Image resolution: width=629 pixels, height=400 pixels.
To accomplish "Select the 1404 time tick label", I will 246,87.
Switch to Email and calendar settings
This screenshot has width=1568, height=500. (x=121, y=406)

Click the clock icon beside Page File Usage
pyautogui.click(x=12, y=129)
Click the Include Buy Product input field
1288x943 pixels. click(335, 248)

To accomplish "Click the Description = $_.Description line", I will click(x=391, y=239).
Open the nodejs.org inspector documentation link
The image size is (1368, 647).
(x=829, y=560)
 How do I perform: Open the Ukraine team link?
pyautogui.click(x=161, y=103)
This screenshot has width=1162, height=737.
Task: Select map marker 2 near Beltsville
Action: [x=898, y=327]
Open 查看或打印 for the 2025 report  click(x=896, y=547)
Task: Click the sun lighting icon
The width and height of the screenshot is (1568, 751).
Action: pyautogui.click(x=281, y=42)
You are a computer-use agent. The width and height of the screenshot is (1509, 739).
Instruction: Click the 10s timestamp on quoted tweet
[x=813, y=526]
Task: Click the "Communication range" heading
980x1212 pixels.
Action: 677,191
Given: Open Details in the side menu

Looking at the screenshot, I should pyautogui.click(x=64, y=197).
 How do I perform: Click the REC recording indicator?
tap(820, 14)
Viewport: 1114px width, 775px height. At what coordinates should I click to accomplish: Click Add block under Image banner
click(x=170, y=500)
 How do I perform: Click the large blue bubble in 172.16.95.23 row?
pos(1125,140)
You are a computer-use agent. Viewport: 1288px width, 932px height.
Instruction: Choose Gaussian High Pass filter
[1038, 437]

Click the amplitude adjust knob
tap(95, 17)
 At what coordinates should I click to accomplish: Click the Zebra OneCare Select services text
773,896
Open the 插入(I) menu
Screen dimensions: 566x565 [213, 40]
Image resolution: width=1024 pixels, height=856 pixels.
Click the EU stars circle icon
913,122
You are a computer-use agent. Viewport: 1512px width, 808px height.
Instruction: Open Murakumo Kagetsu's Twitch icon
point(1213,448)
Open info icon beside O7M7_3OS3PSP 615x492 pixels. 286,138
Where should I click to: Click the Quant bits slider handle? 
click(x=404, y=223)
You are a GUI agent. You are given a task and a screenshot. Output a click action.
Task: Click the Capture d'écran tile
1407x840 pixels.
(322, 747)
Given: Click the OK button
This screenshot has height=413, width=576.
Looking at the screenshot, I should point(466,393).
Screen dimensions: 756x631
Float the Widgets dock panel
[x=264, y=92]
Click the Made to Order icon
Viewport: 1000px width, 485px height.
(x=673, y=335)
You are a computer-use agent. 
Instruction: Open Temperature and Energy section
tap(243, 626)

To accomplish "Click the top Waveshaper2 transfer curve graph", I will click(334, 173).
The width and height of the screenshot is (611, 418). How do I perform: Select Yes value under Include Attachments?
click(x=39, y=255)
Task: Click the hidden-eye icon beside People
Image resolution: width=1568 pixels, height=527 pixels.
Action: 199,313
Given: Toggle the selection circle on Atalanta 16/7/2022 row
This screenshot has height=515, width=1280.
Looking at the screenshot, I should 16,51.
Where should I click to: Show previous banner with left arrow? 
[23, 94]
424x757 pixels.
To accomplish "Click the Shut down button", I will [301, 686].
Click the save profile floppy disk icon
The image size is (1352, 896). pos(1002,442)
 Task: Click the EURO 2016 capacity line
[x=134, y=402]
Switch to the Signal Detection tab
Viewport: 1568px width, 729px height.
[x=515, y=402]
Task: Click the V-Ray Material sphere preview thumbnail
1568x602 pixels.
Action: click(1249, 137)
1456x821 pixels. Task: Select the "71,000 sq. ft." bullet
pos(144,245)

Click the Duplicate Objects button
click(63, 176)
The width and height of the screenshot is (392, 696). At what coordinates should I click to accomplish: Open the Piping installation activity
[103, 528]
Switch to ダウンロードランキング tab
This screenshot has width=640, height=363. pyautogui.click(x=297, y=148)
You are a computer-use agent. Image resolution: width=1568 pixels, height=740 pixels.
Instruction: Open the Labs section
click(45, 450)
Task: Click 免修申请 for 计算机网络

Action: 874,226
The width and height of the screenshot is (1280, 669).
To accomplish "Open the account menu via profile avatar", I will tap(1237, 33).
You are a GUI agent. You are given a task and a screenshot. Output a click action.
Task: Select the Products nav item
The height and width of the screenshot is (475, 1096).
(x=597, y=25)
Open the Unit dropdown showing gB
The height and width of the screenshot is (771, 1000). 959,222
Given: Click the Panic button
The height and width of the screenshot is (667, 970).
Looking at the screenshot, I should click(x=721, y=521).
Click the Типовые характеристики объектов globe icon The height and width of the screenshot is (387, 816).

= Problem description =
From the entries above, print the lines beginning at the one with "Instruction: Choose Gaussian High Pass filter" and stopping after the one with "Task: Click the V-Ray", exactly as written and with nothing else.

= Answer area =
Instruction: Choose Gaussian High Pass filter
[1038, 437]

Click the amplitude adjust knob
tap(95, 17)
 At what coordinates should I click to accomplish: Click the Zebra OneCare Select services text
773,896
Open the 插入(I) menu
Screen dimensions: 566x565 [213, 40]
Image resolution: width=1024 pixels, height=856 pixels.
Click the EU stars circle icon
913,122
You are a computer-use agent. Viewport: 1512px width, 808px height.
Instruction: Open Murakumo Kagetsu's Twitch icon
point(1213,448)
Open info icon beside O7M7_3OS3PSP 615x492 pixels. 286,138
Where should I click to: Click the Quant bits slider handle? 
click(x=404, y=223)
You are a GUI agent. You are given a task and a screenshot. Output a click action.
Task: Click the Capture d'écran tile
1407x840 pixels.
(322, 747)
Given: Click the OK button
This screenshot has height=413, width=576.
Looking at the screenshot, I should point(466,393).
Screen dimensions: 756x631
Float the Widgets dock panel
[x=264, y=92]
Click the Made to Order icon
Viewport: 1000px width, 485px height.
(x=673, y=335)
You are a computer-use agent. 
Instruction: Open Temperature and Energy section
tap(243, 626)

To accomplish "Click the top Waveshaper2 transfer curve graph", I will click(334, 173).
The width and height of the screenshot is (611, 418). How do I perform: Select Yes value under Include Attachments?
click(x=39, y=255)
Task: Click the hidden-eye icon beside People
Image resolution: width=1568 pixels, height=527 pixels.
Action: 199,313
Given: Toggle the selection circle on Atalanta 16/7/2022 row
This screenshot has height=515, width=1280.
Looking at the screenshot, I should 16,51.
Where should I click to: Show previous banner with left arrow? 
[23, 94]
424x757 pixels.
To accomplish "Click the Shut down button", I will [301, 686].
Click the save profile floppy disk icon
The image size is (1352, 896). pos(1002,442)
 Task: Click the EURO 2016 capacity line
[x=134, y=402]
Switch to the Signal Detection tab
Viewport: 1568px width, 729px height.
[x=515, y=402]
Task: Click the V-Ray Material sphere preview thumbnail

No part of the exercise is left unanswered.